> Assignment
The output must consist only of the lines from the one with "At what coordinates" through the end of the listing, restated exactly and free of pictures.

=== Input ===

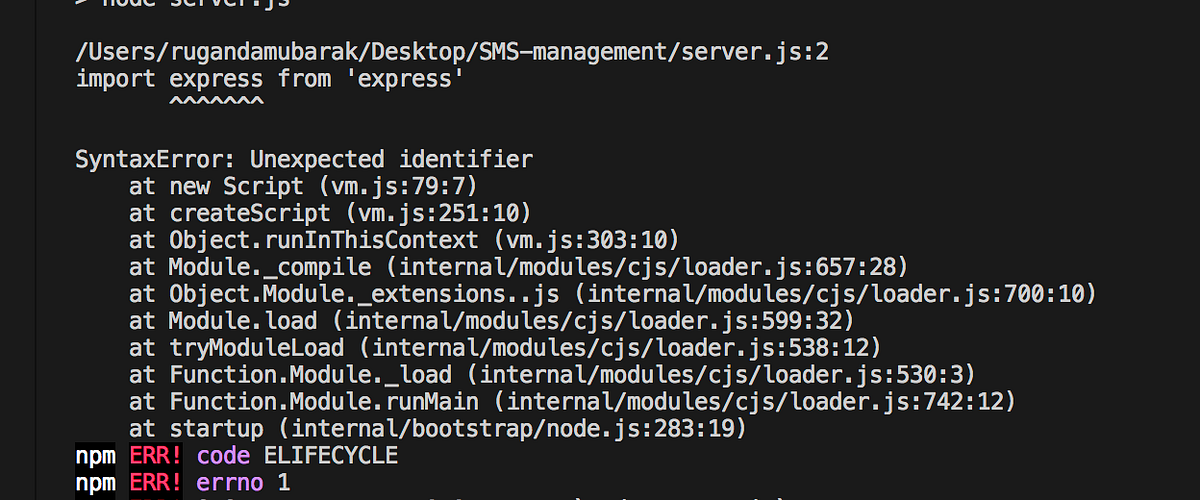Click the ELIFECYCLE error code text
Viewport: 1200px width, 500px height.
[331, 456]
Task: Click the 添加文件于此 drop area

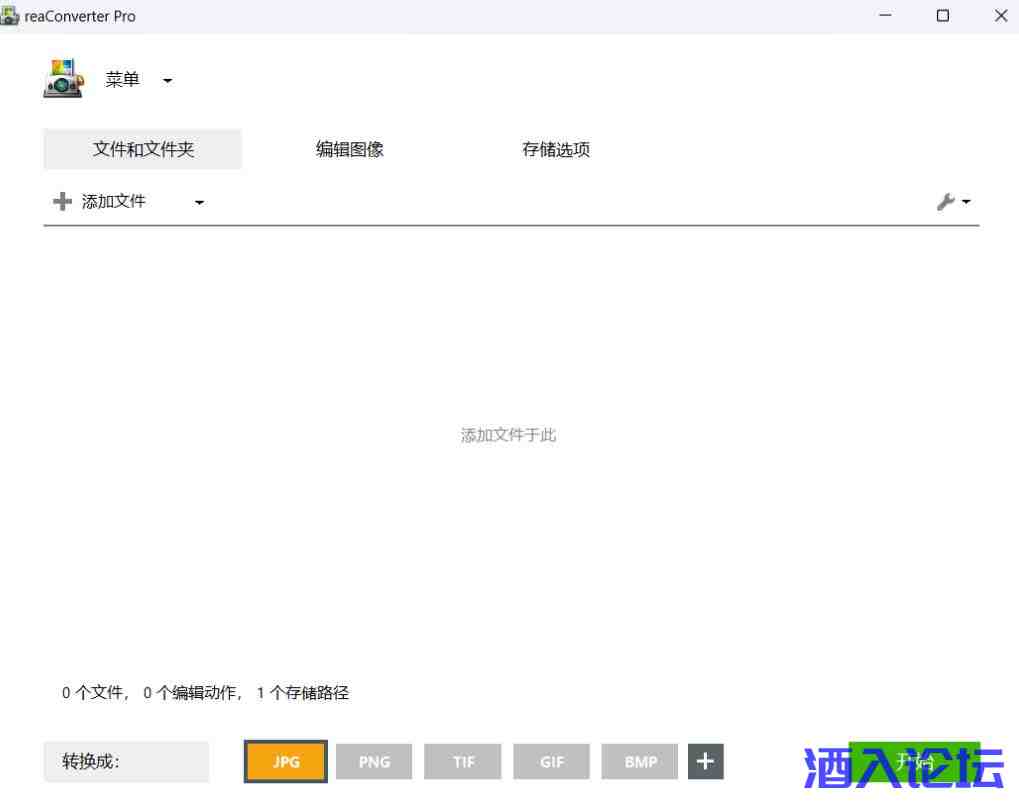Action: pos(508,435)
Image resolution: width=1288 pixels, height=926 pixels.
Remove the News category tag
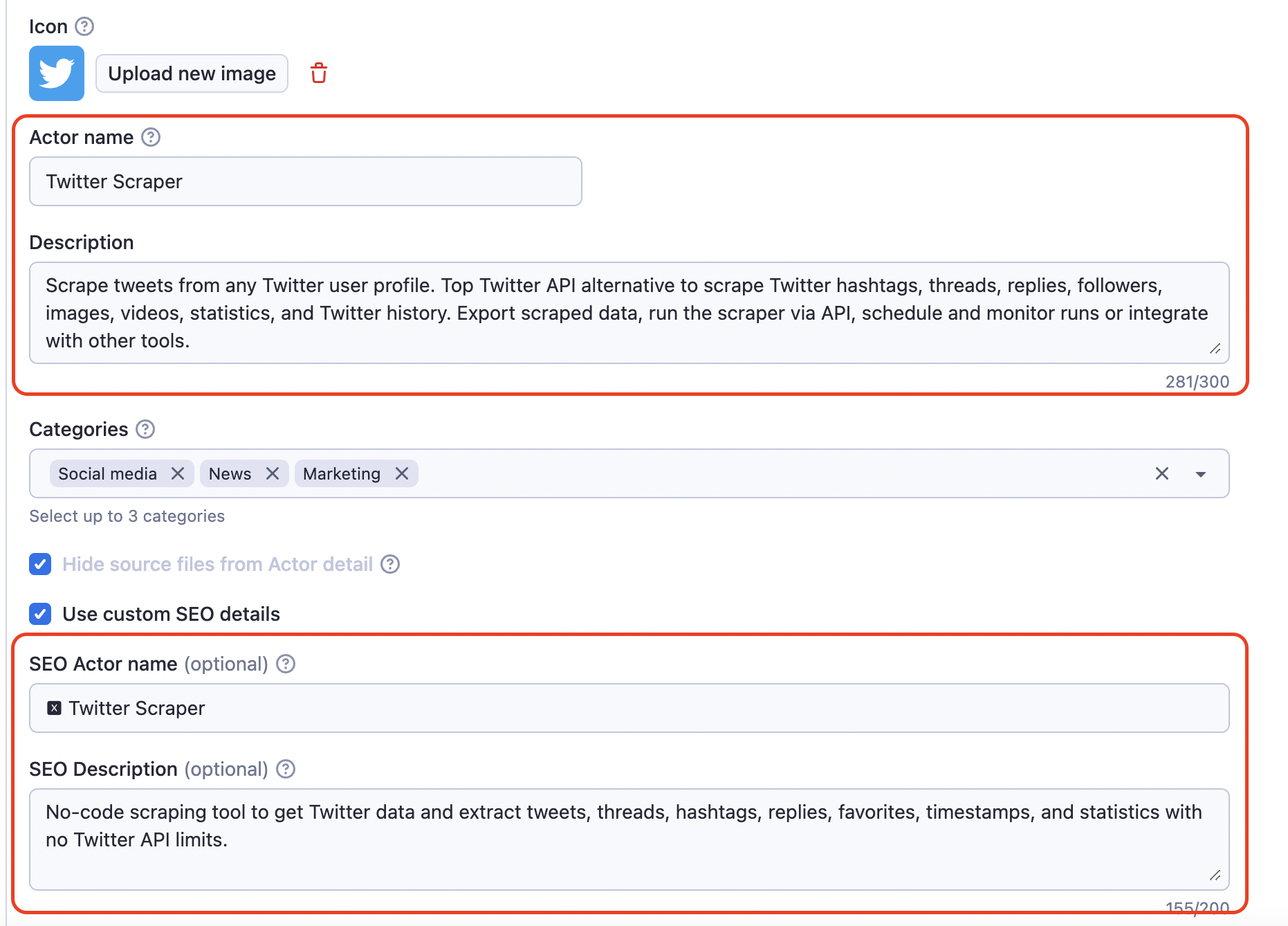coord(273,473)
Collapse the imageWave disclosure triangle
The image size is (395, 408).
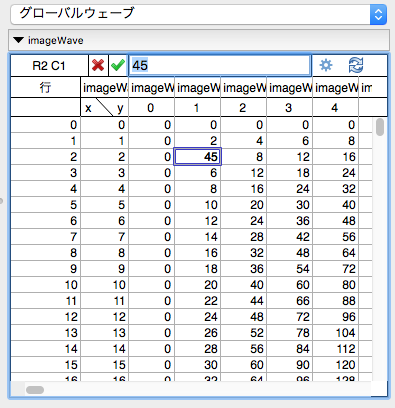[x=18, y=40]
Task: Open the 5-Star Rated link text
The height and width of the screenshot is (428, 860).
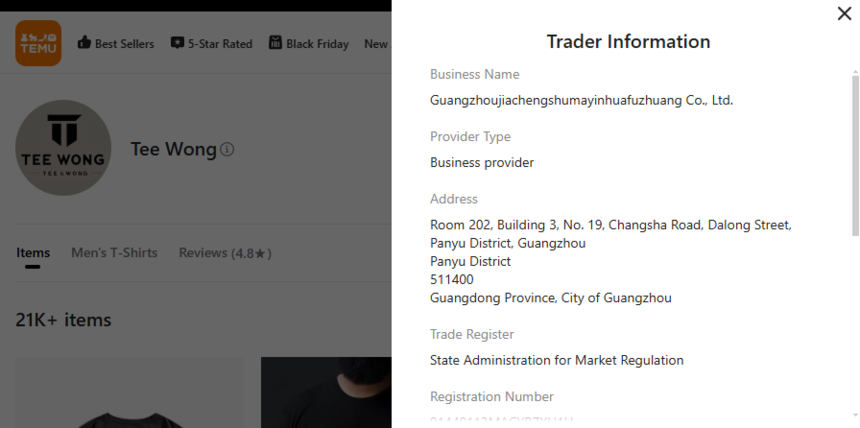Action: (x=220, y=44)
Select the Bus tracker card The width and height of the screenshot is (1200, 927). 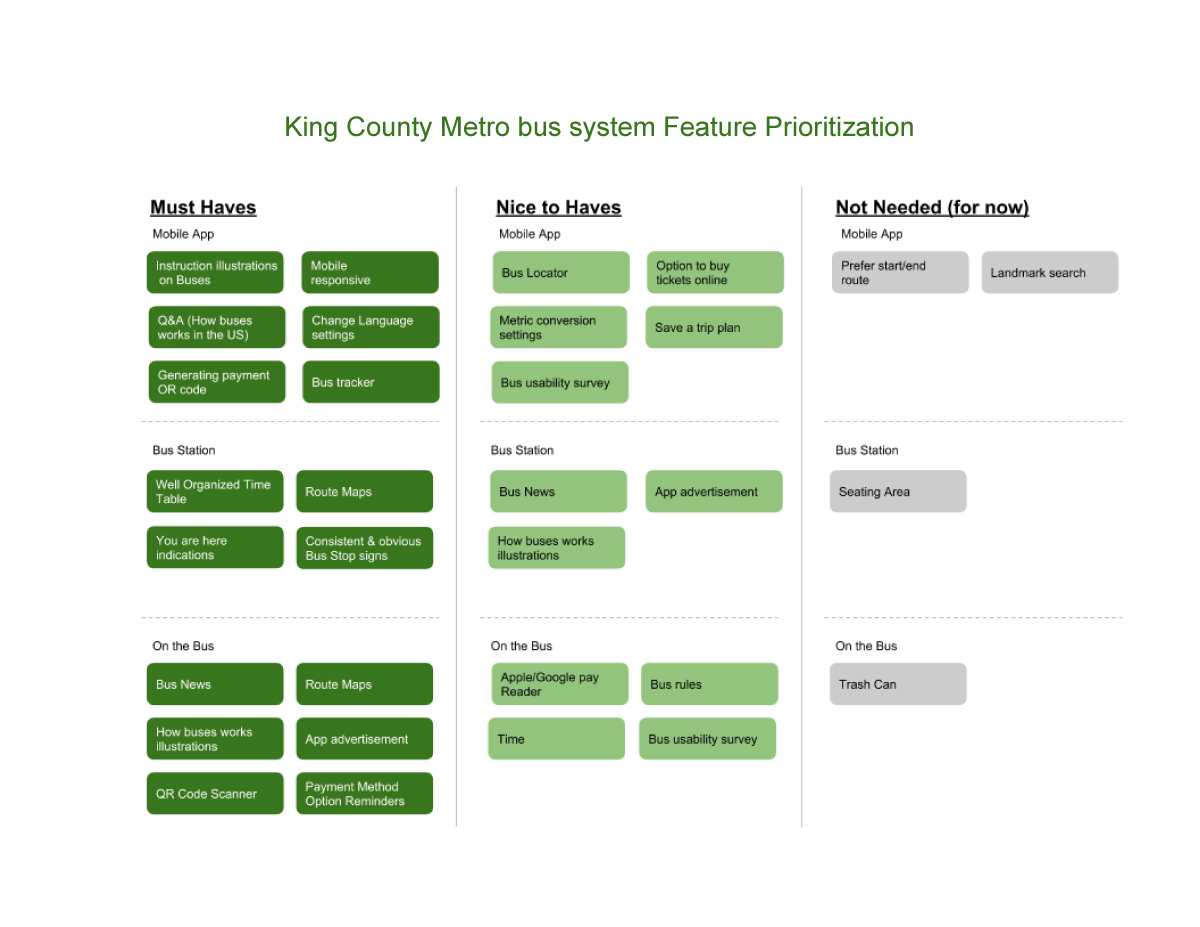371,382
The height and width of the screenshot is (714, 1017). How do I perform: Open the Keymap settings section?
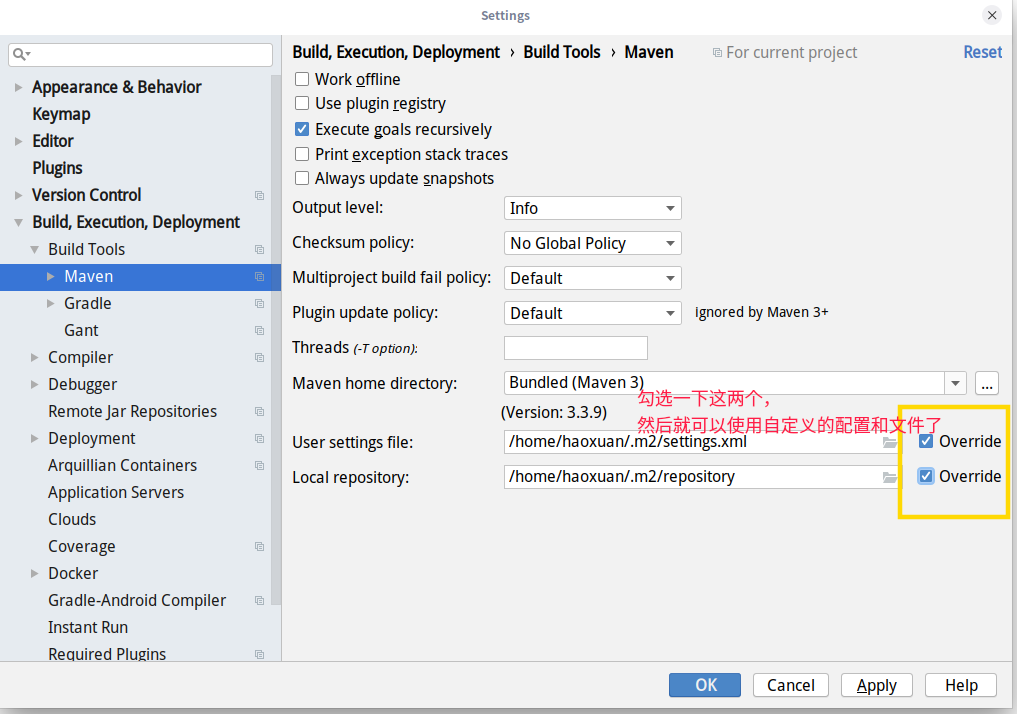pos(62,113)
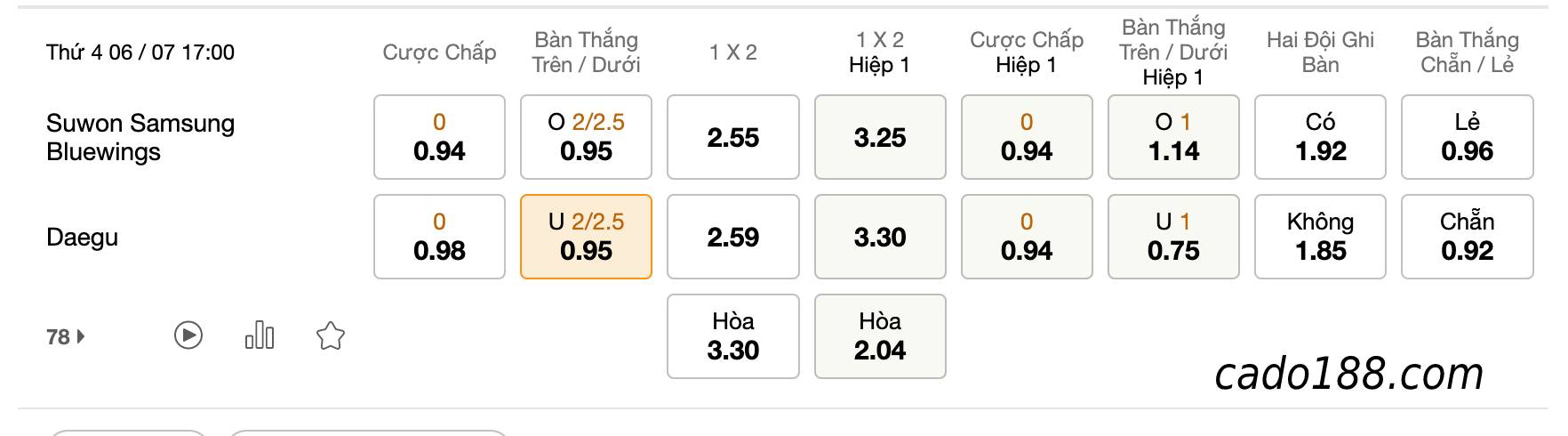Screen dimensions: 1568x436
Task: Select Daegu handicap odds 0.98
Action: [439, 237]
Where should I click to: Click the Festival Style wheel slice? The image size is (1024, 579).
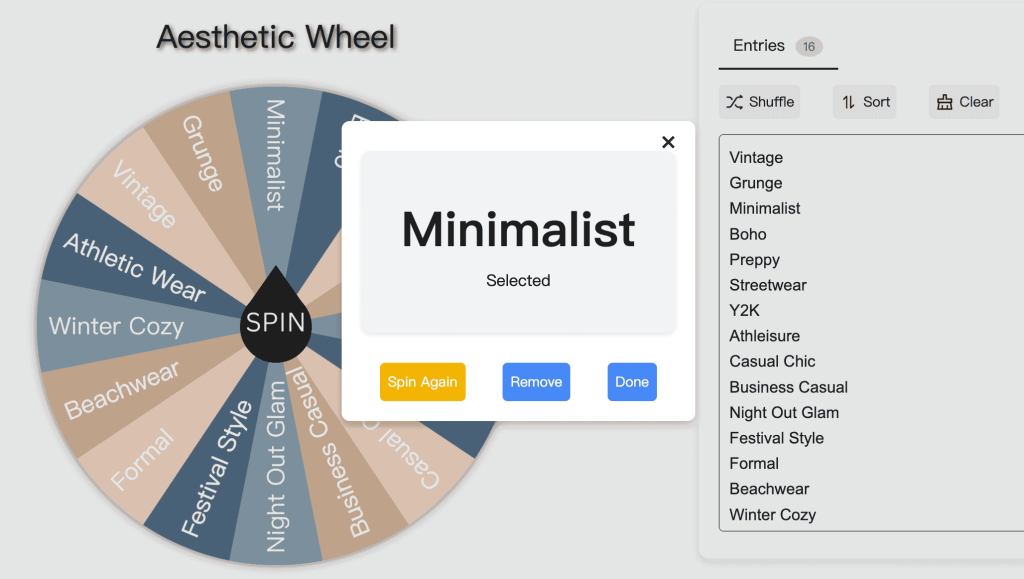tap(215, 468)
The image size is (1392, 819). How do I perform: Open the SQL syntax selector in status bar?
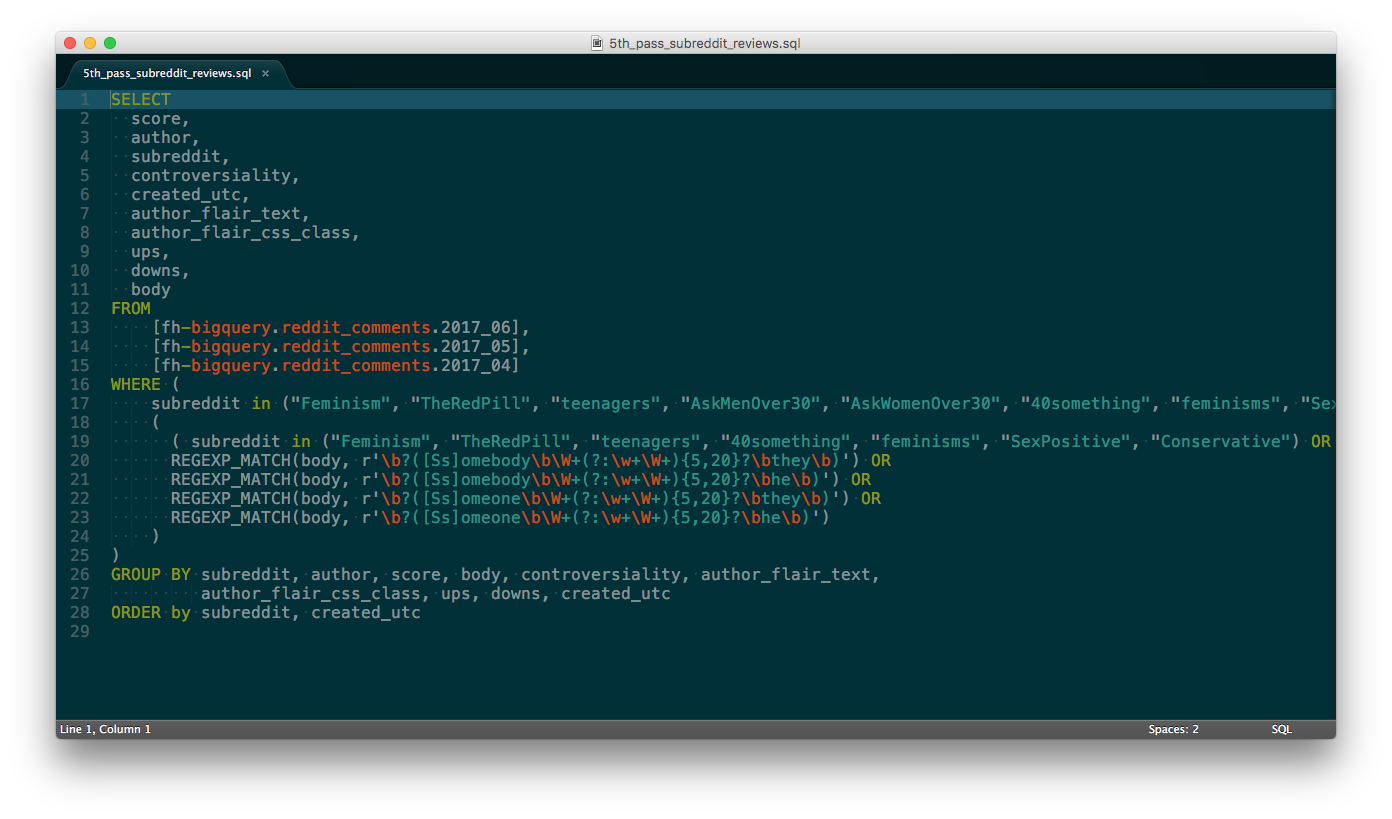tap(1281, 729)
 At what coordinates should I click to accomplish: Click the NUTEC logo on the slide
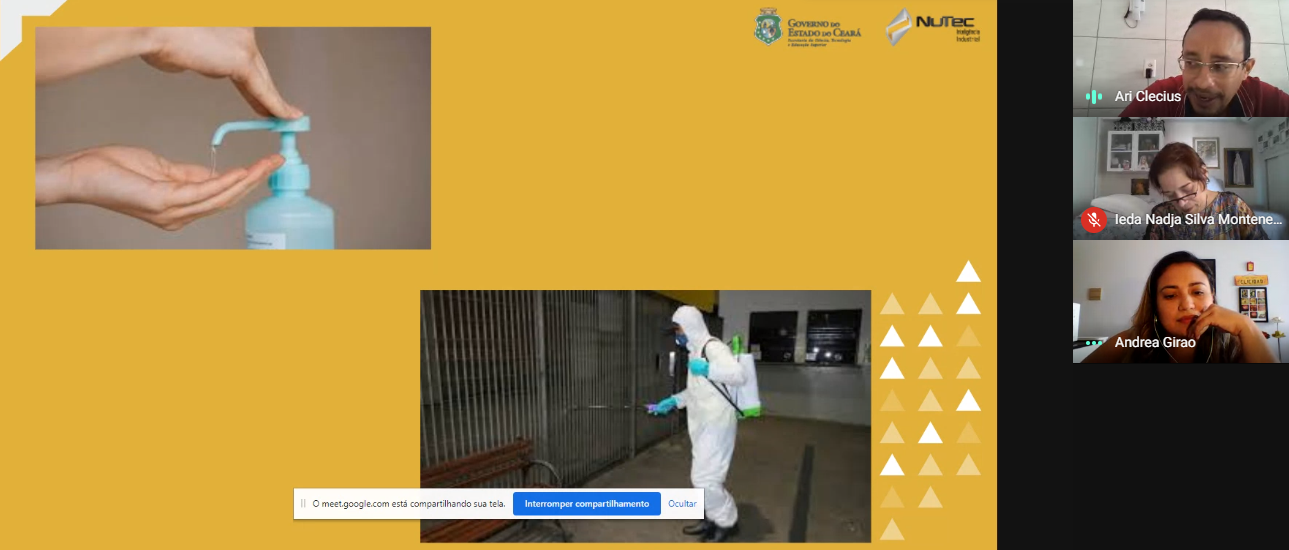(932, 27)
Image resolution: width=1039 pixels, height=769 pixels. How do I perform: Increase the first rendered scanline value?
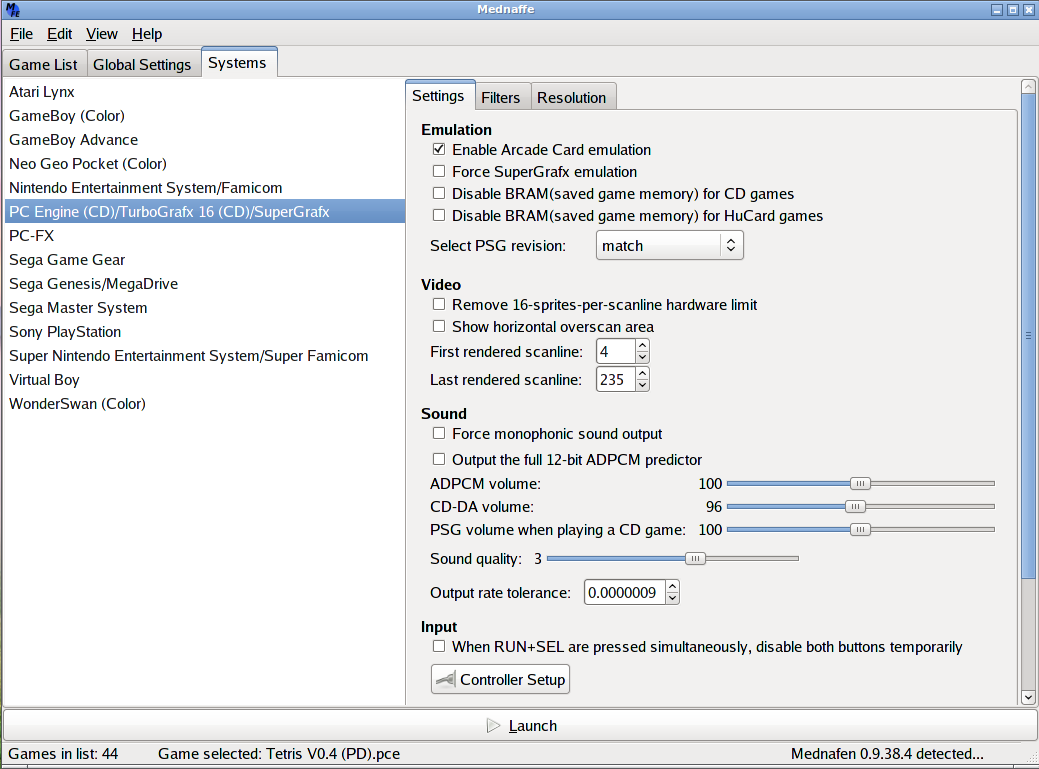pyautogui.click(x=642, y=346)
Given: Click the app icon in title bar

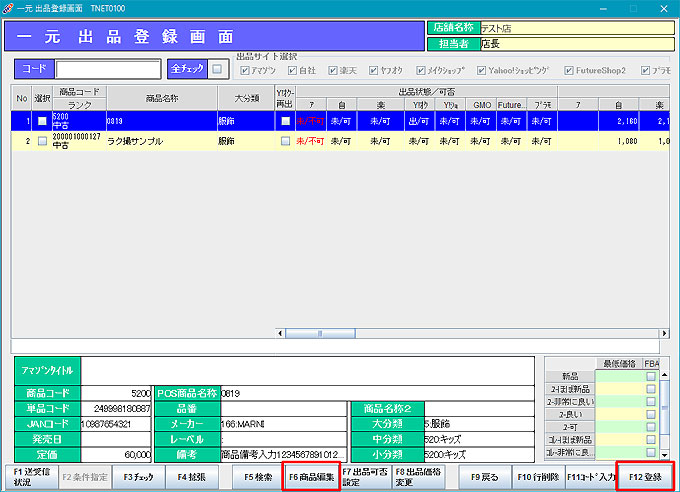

===

> Solution to this task
 At what coordinates should I click to accomplish: Click the NUTEC logo on the slide
(932, 27)
Image resolution: width=1039 pixels, height=769 pixels. How do I perform: Increase the first rendered scanline value?
pyautogui.click(x=642, y=346)
Given: Click the app icon in title bar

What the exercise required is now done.